= Ahmad Samir Qannita =

Ahmad Samir Qannita or Ahmad Samir Quneita, known as Abu Obaida (أبو عبيدة, romanized: Abū ʿUbayda, lit. 'father of worshippers'; also spelled Ubaida, Ubayda, Ubaydah), is a media figure with the Hamas military unit, the Al-Qassam Brigades.

== Career ==
A pro-Hamas blogger, he was published by Al-Jazeera in 2019. One post praised children's military summer camps held by Hamas’ al-Qassam Brigades for instilling the values of jihad, and praised Islamist preacher Yusuf al-Qaradawi, resulting in condemnation by the US State Department in 2020.

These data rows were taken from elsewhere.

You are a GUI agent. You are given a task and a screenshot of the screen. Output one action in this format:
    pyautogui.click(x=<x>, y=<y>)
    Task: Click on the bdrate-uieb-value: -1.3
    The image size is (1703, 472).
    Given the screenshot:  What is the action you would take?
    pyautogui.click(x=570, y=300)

His father-in-law was Palestinian doctor Omar Ferwana. On 15 October 2023, Ferwana, his wife, children, and grandchildren were killed during an airstrike attack fired by Israeli Air Force on Qannita's home located in Tel al-Hawa, southwest of Gaza City, during the Gaza war. The Gaza Martyrs Register records the death of Obaida Ahmed Samir Quneita, age 5, and Rima Ahmed Samir Quneita, age 3, on this day.

In August 2025, his family home was reported by Saudi news outlet Al Arabiya to have been struck by the IDF. This strike was reported by the IDF as having killed a Hamas spokesman also known as Abu Obaida, Huthayfa Samir Abdallah al-Kahlout, but Hamas stated that the latter's family were in good condition.